EUA citam Mato Grosso em tarifaço contra o Brasil, mas agronegócio escapa das principais sanções
Relatório da administração Trump menciona incentivos fiscais, etanol e questões ambientais no estado; soja, milho, carnes e fertilizantes ficam fora da lista de sobretaxação
CUIABÁ – Mato Grosso apareceu nominalmente em um relatório do governo dos Estados Unidos que propõe a aplicação de tarifas alfandegárias de até 25% sobre produtos brasileiros. A medida, apresentada pela administração do presidente Donald Trump com base na Seção 301 da Lei de Comércio norte-americana, amplia a pressão comercial sobre o Brasil e coloca o estado no centro de uma disputa envolvendo incentivos fiscais, políticas ambientais e o mercado de biocombustíveis.
Apesar da citação direta ao estado, o impacto imediato para a economia mato-grossense tende a ser limitado. Isso porque a proposta divulgada pelo Escritório do Representante Comercial dos Estados Unidos (USTR) preserva justamente os principais produtos da pauta exportadora do agronegócio local, como soja, milho, café e carnes.

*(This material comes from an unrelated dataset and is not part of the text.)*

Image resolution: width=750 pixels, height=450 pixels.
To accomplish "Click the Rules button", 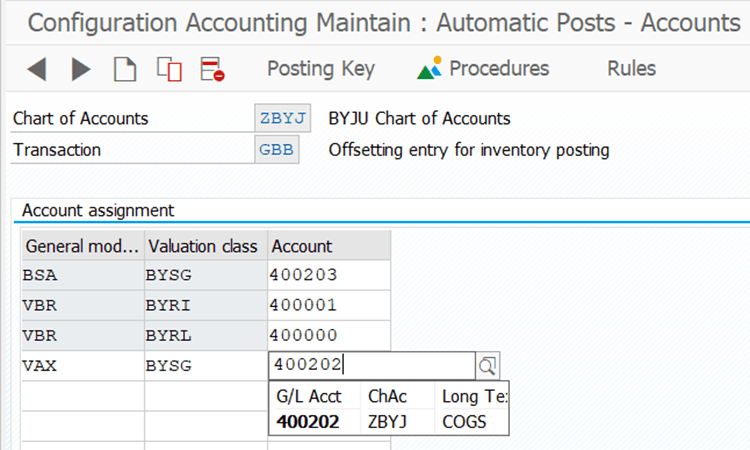I will point(631,69).
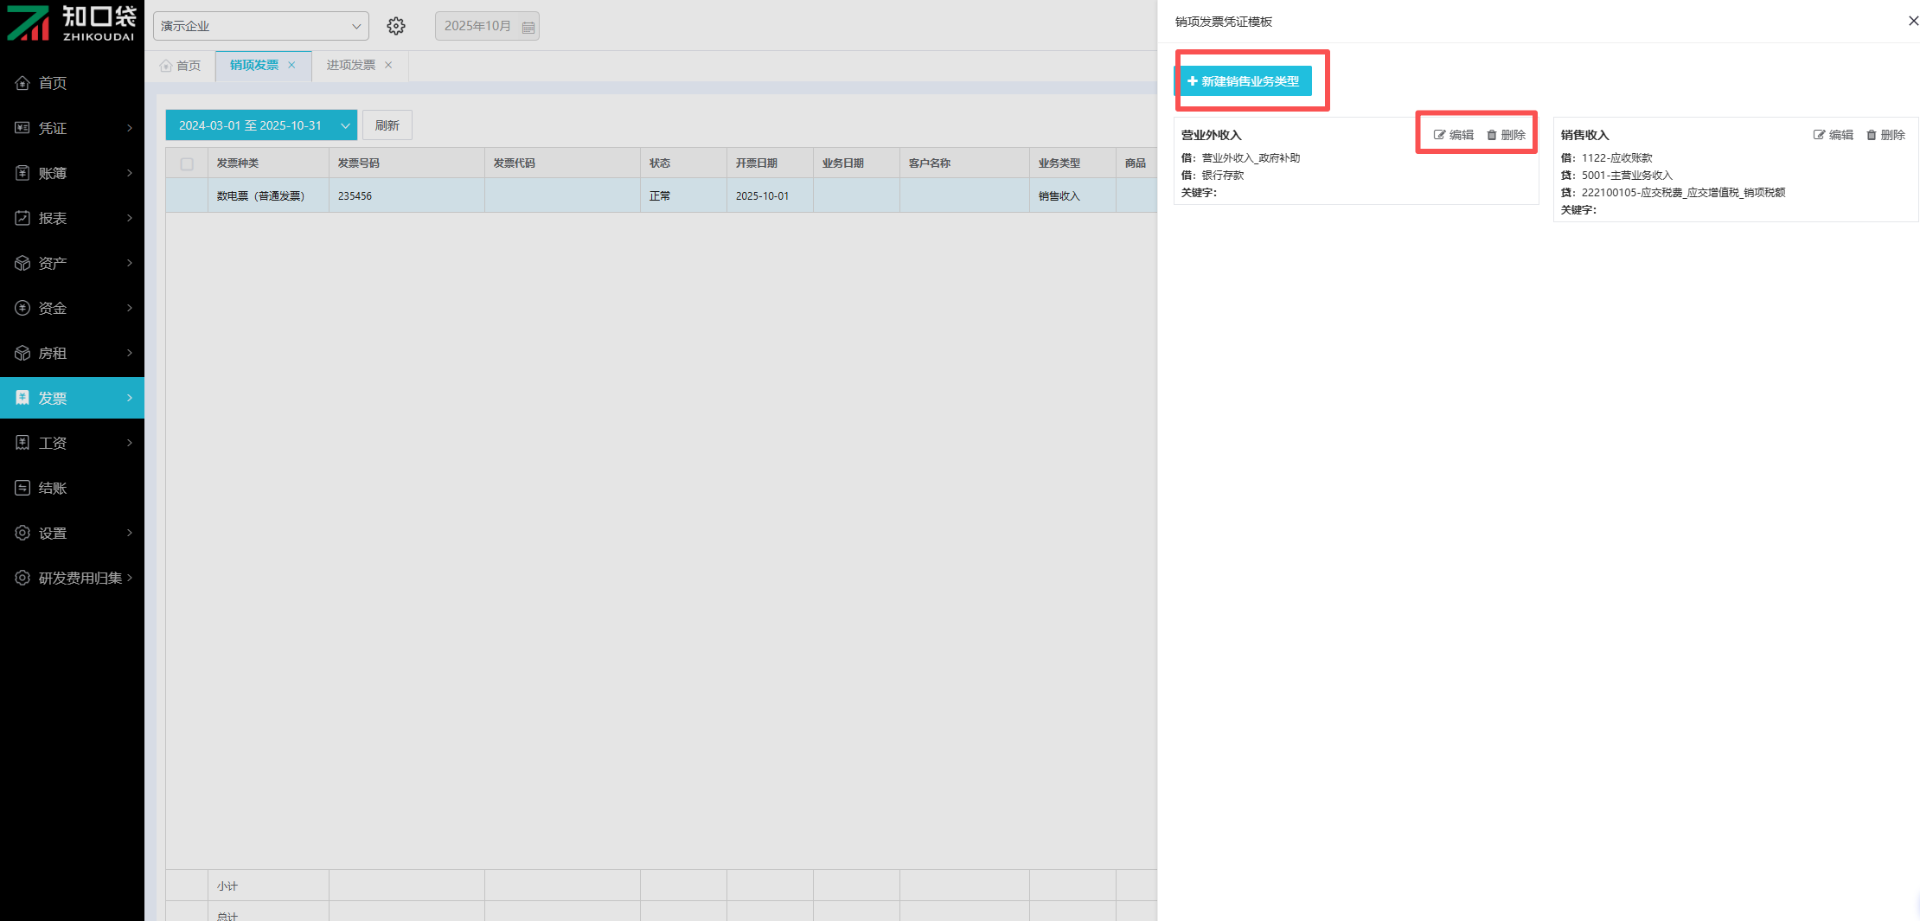Image resolution: width=1920 pixels, height=921 pixels.
Task: Click the 首页 home icon in sidebar
Action: (22, 83)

Segundo o documento, Mato Grosso entrou no radar de Washington por conta de programas estaduais de incentivo econômico e de mecanismos de regularização ambiental que, na avaliação dos norte-americanos, poderiam gerar distorções comerciais. O relatório também faz referências à fiscalização do desmatamento ilegal na região amazônica e aponta preocupações relacionadas às políticas ambientais brasileiras.
Outro foco da insatisfação dos Estados Unidos está no setor de biocombustíveis. Produtores norte-americanos criticam a falta de reciprocidade tarifária para o etanol produzido nos EUA e demonstram preocupação com a rápida expansão da indústria de etanol de milho no Centro-Oeste brasileiro, especialmente em Mato Grosso, que se consolidou como um dos principais polos do segmento.
Exceções aliviam o agronegócio
Embora o anúncio tenha gerado preocupação inicial entre exportadores, a lista preliminar de exceções trouxe alívio para os setores mais relevantes da economia mato-grossense.
Entre os produtos que permaneceram fora da proposta de sobretaxação estão:
* Soja, milho, café e outros cereais;
* Carnes bovinas selecionadas;
* Fertilizantes e defensivos químicos orgânicos;
* Minerais estratégicos, incluindo terras raras;
* Componentes aeroespaciais produzidos pela Embraer.
A exclusão desses itens reduz significativamente o potencial impacto econômico sobre Mato Grosso, estado que lidera a produção nacional de grãos e possui forte participação nas exportações brasileiras.
Disputa comercial e pressão política
Analistas avaliam que a inclusão de Mato Grosso no relatório possui forte componente político e estratégico. Além das críticas ambientais, a medida sinaliza uma tentativa dos Estados Unidos de pressionar o Brasil em setores considerados sensíveis para a competitividade norte-americana, especialmente no agronegócio e na produção de energia renovável.
O governo brasileiro ainda estuda uma resposta oficial ao documento. Enquanto isso, representantes do setor produtivo acompanham as negociações com cautela, mas destacam que a manutenção das principais commodities fora da lista de taxação evita, ao menos por enquanto, impactos diretos sobre as exportações do estado.
Para Mato Grosso, o episódio serve como alerta sobre o crescente peso das questões ambientais, energéticas e comerciais nas relações internacionais e reforça a importância estratégica do estado no cenário global do agronegócio.